En cuanto a mí respecta, he llegado a la convicción de que eso de considerar que un feto de catorce semanas no sea humano, además de ser un juicio totalmente arbitrario, en vez de ayudar daña. Y, por extensión, estoy convencido de que utilizar semejante premisa para justificar la ley del aborto significa, en definitiva, escudarse en argumentos ideológicos que sólo podrán compartir aquellos que ‘crean’ con fe ciega en la liberación sexual de la mujer o en el progreso por encima de todas las cosas.
Primero porque, si se hace por prudencia (dado que la ciencia no ha dado ‘todavía’ con una respuesta definitiva), ¿qué mayor prudencia que la de aceptar la condición humana desde el mismo momento de la concepción? Así seguro que siempre se acierta y se hace un bien mayor.

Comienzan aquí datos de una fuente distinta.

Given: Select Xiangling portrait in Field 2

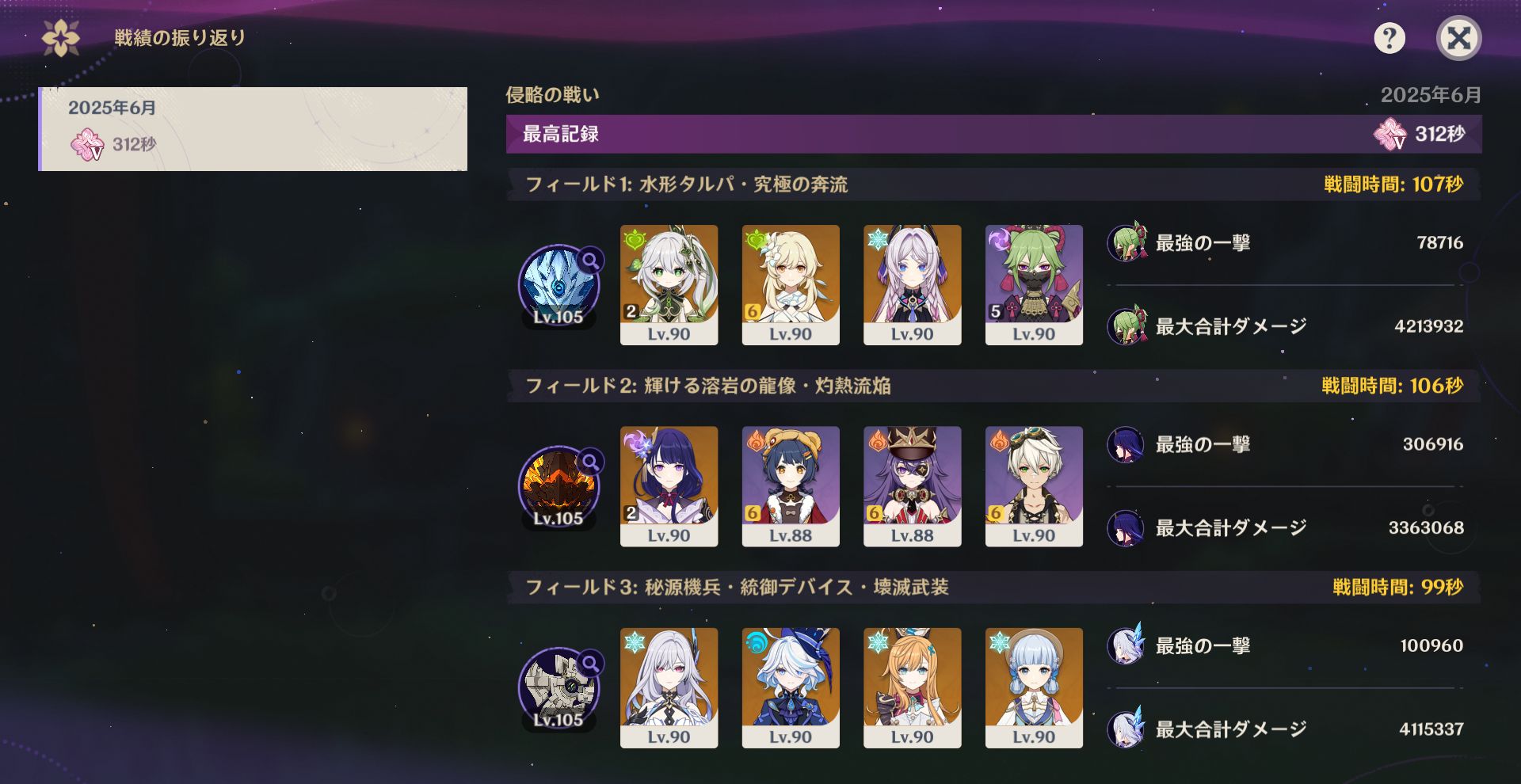Looking at the screenshot, I should click(x=791, y=486).
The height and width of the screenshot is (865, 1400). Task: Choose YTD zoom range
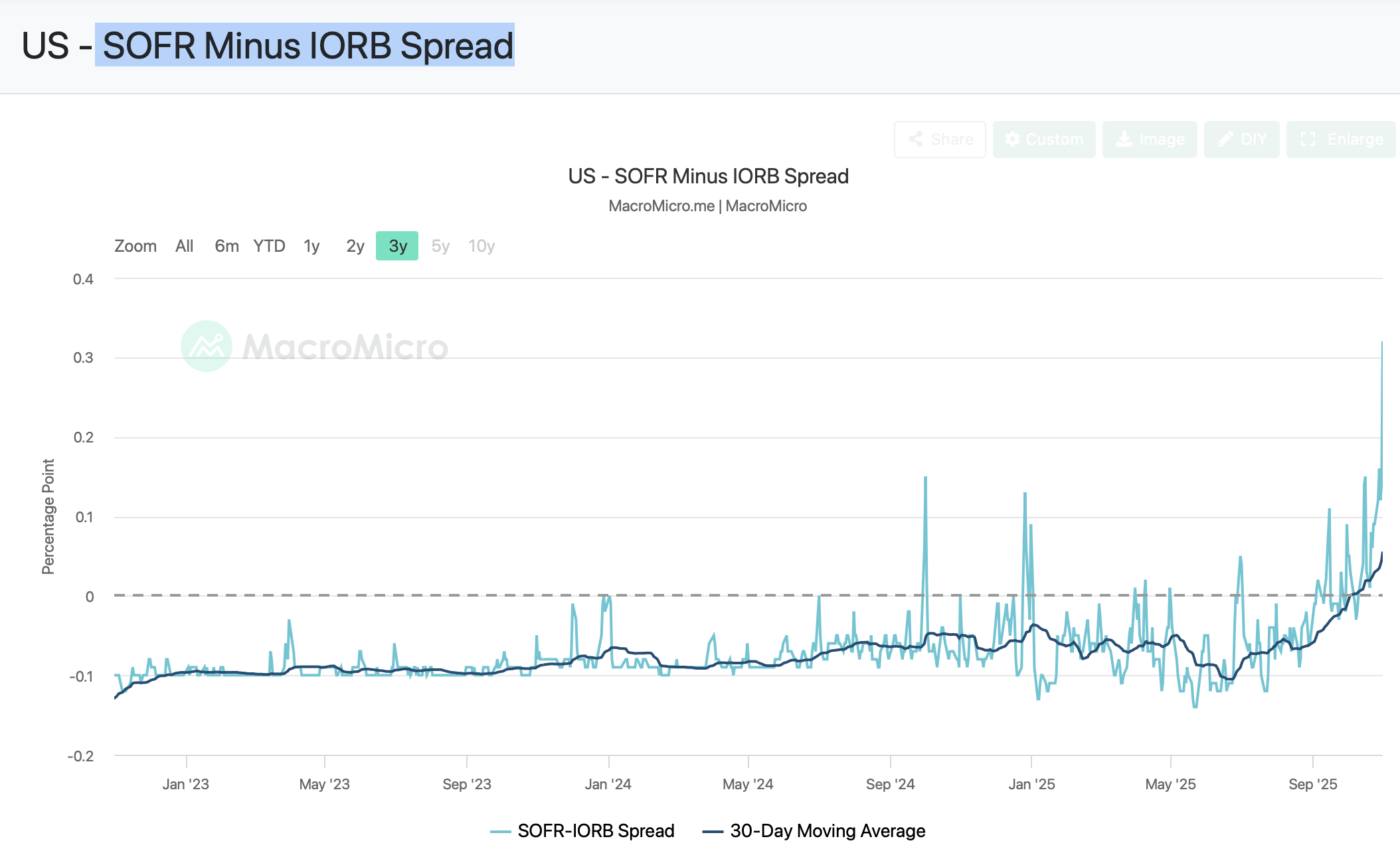coord(269,246)
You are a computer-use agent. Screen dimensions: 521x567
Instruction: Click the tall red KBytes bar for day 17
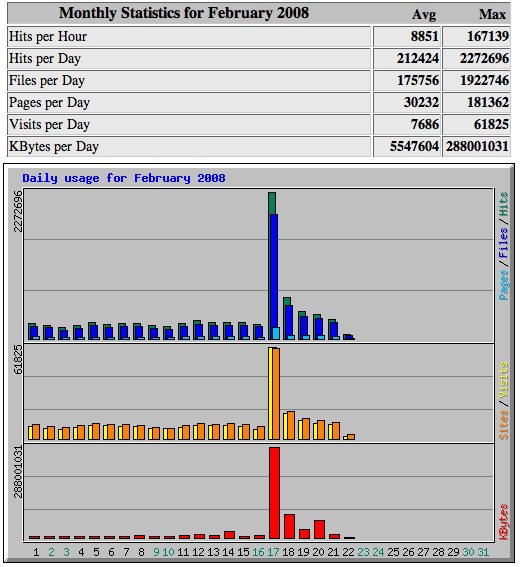pos(274,493)
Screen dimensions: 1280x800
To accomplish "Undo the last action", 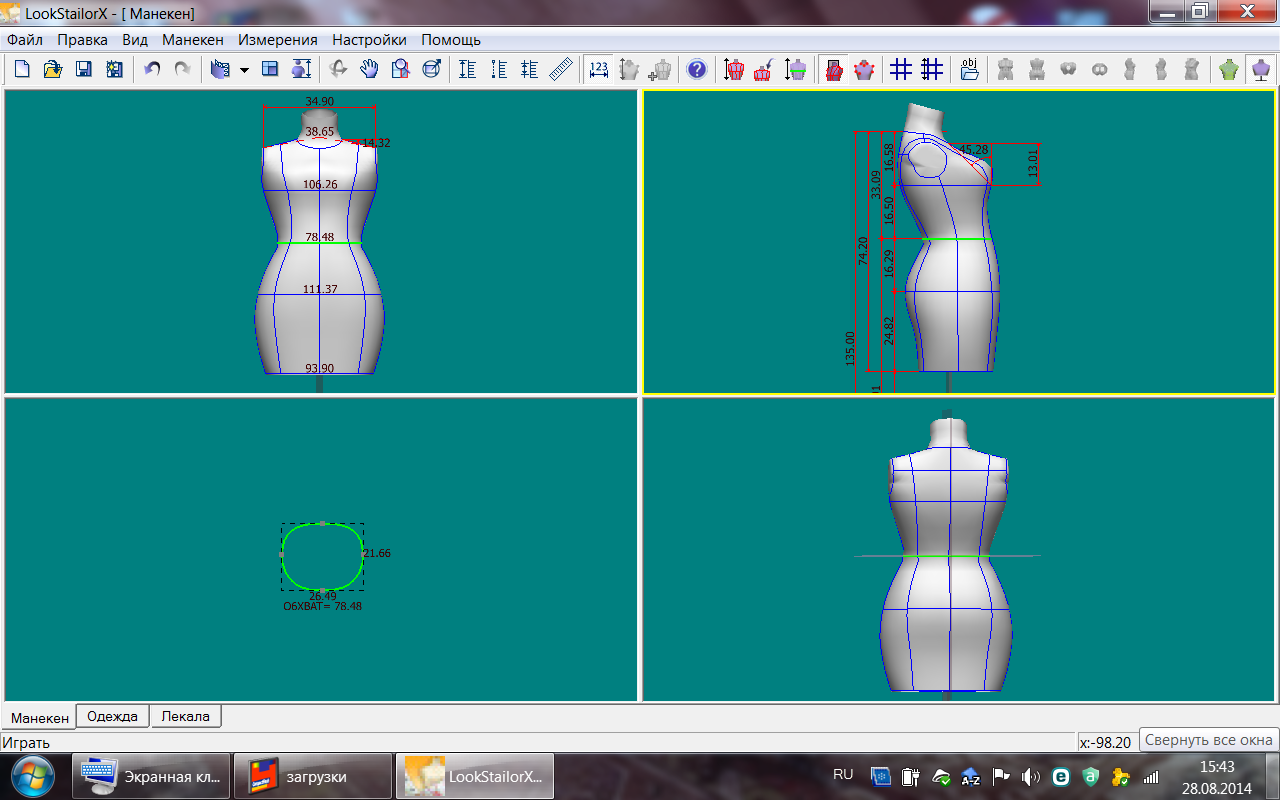I will [152, 69].
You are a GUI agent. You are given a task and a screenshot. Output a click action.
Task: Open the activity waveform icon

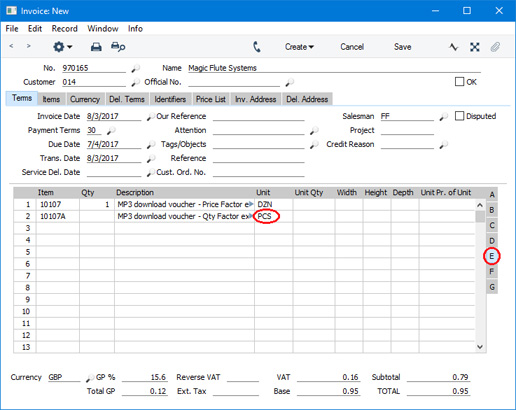(x=453, y=47)
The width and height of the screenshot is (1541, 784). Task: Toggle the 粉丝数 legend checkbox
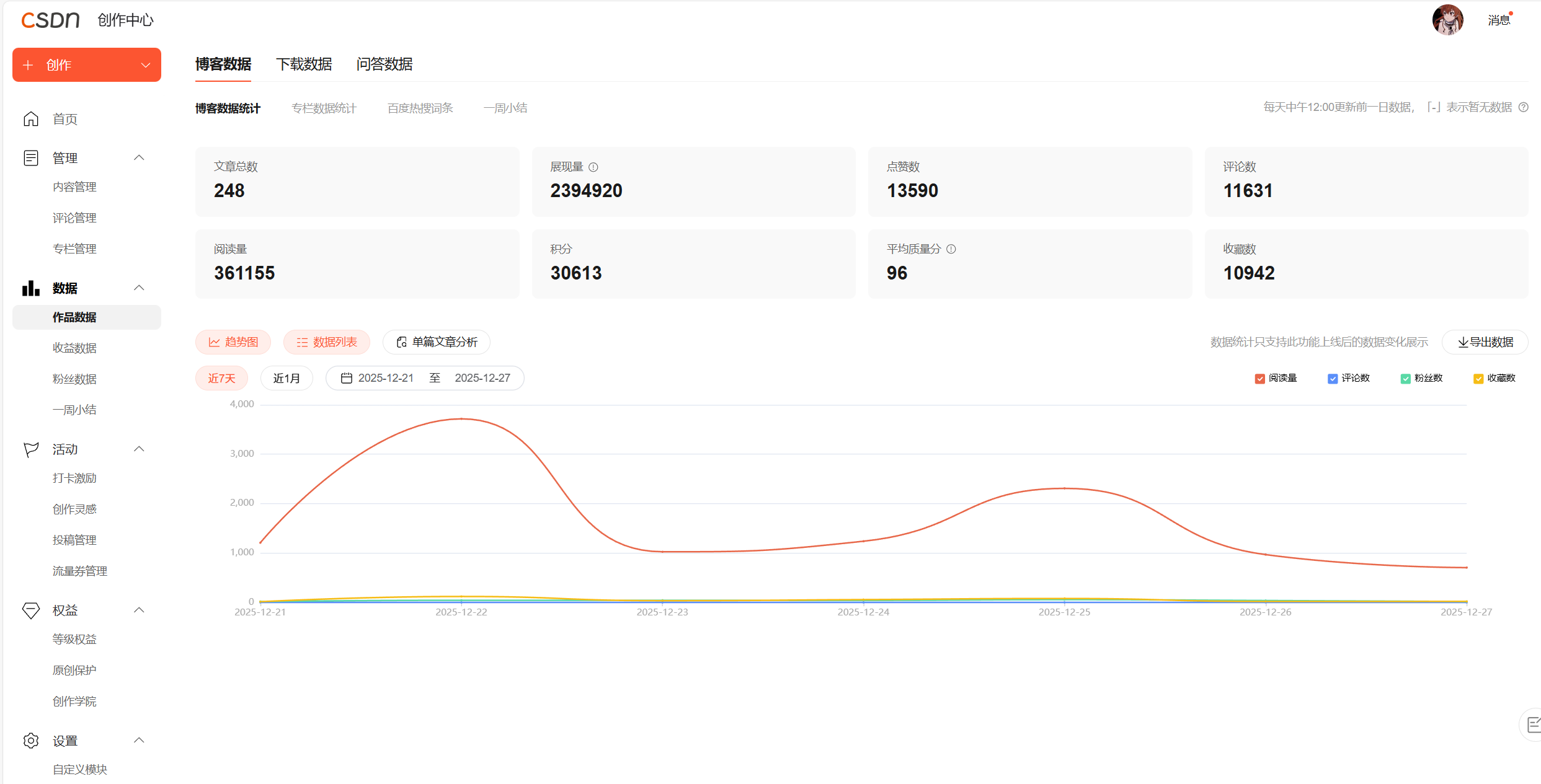click(x=1405, y=379)
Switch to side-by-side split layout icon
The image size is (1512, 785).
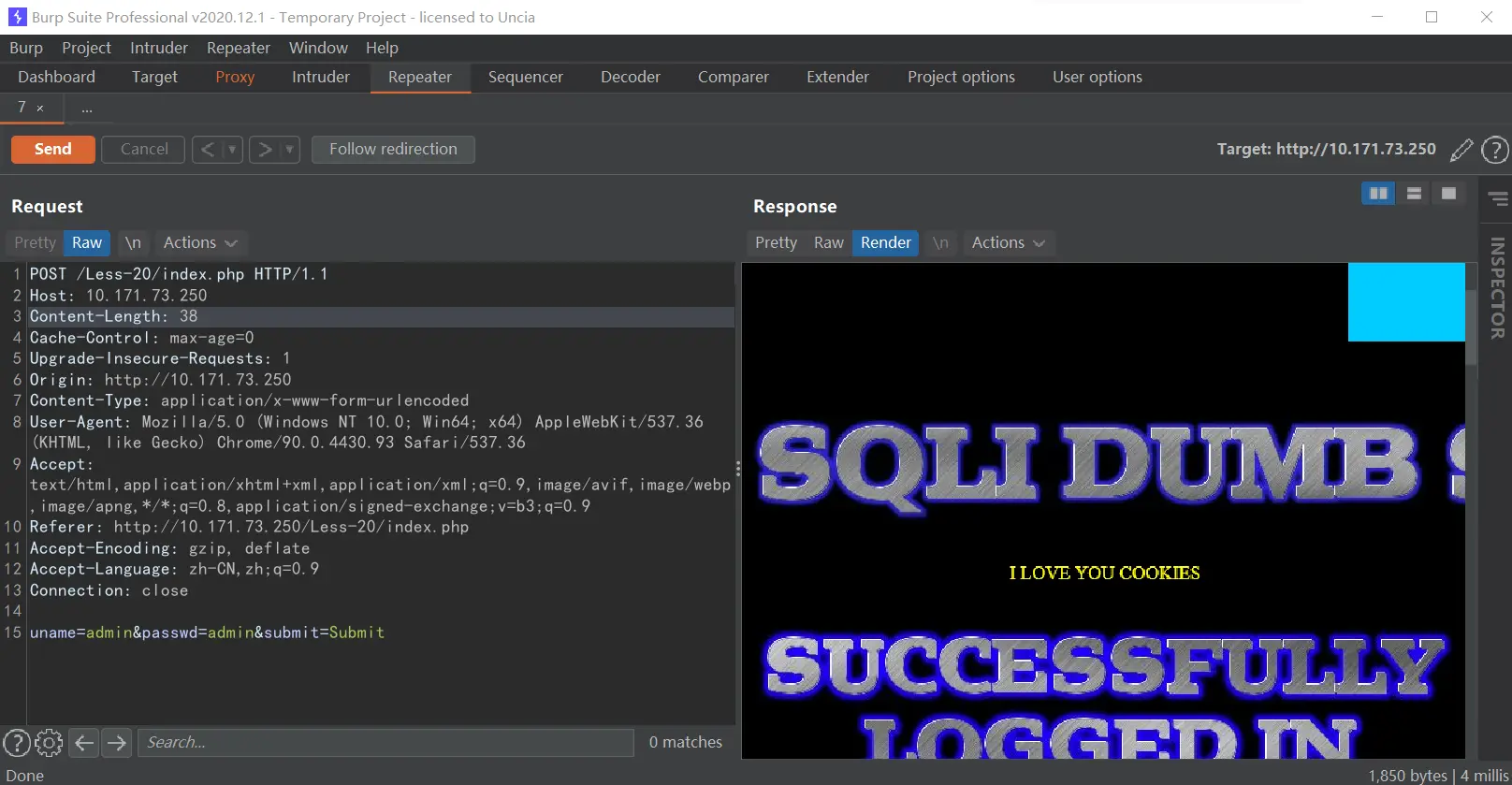(1378, 194)
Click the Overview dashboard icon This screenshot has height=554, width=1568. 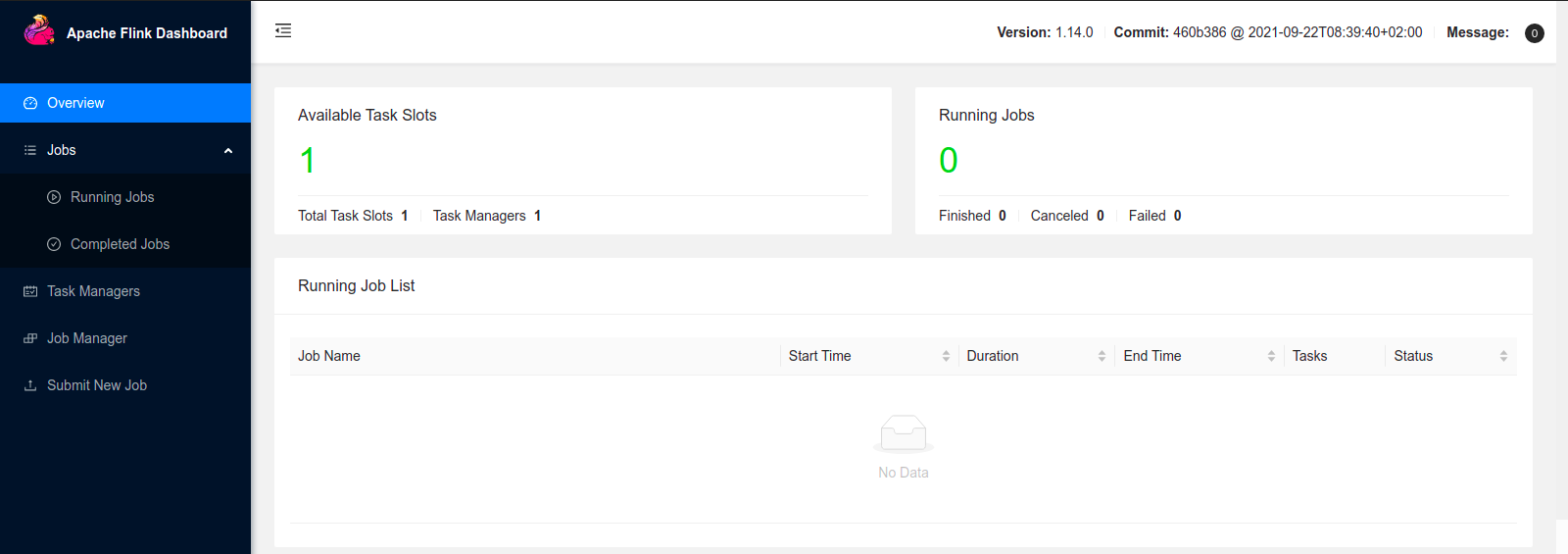[x=30, y=103]

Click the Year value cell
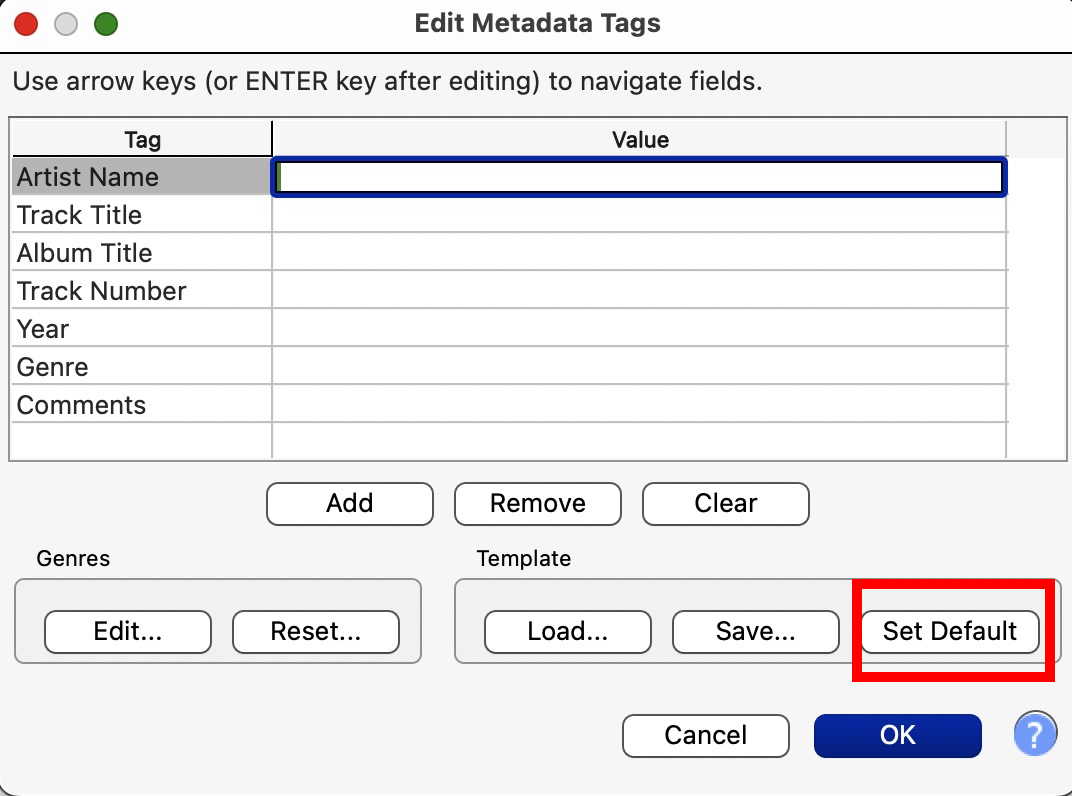point(638,329)
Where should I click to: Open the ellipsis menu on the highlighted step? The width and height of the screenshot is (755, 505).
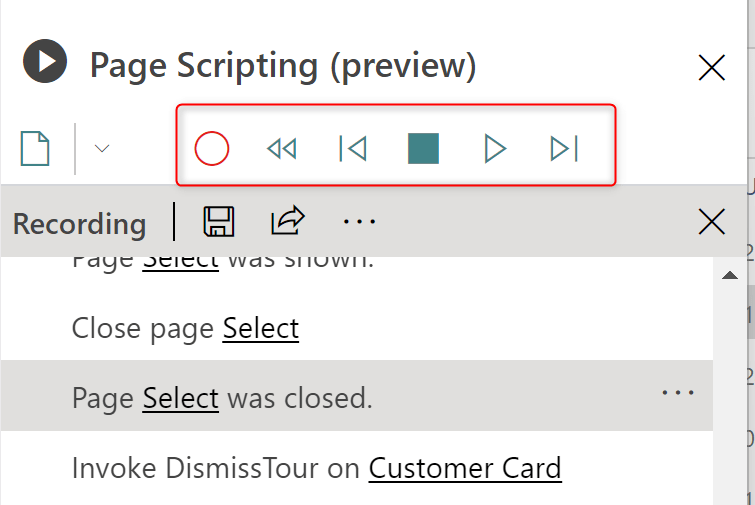tap(678, 393)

Segundo porque, al decidir que un ser no puede ser humano hasta que se haya desarrollado ‘lo suficiente’, el mismo concepto de humanidad deja de ser un hecho absoluto, abriéndose la posibilidad de poder medir el grado de humanidad en las personas. ¿Cuál es entonces el criterio de humanidad? ¿La viabilidad del feto? Si es así, todo aquel que dependa de una medicina para seguir viviendo pierde cierta humanidad. ¿Será entonces un criterio efectivo el que el feto haya desarrollado por fin su cerebro o un sistema nervioso en un momento determinado de la gestación? Concedamos esto y todo aquél que tenga alguna lesión cerebral o sea parapléjico se volverá menos humano. Y así podríamos seguir con un largo etcétera de ‘razones’ que, por lo general, nos llevarían a la siguiente conclusión: si la humanidad sólo se adquiere por el simple hecho de desarrollarse, forzosamente la tendremos que perder al envejecer y deteriorarnos.
Todo esto es absurdo. O la humanidad es un concepto absoluto o deja de tener sentido. Pero si es absoluto, lo lógico es que también lo sea en el tiempo, a lo largo de toda la biografía del hombre, es decir, desde el momento mismo de su concepción. Al llamarnos humanos no estamos haciendo cualquier cosa, pues nombrar significa dotar a lo nombrado de un valor determinado. Así, al hacerlo nos estamos concediendo el valor más grande de todos pero, si no lo hacemos de manera adecuada, también nos lo estaremos negando. Por lo tanto, si no admitimos que un feto sea humano en sus primeras semanas de gestación, no sólo deshumanizamos al feto sino que también nos deshumanizamos a nosotros mismos. Tal es el peligro de relativizar la humanidad.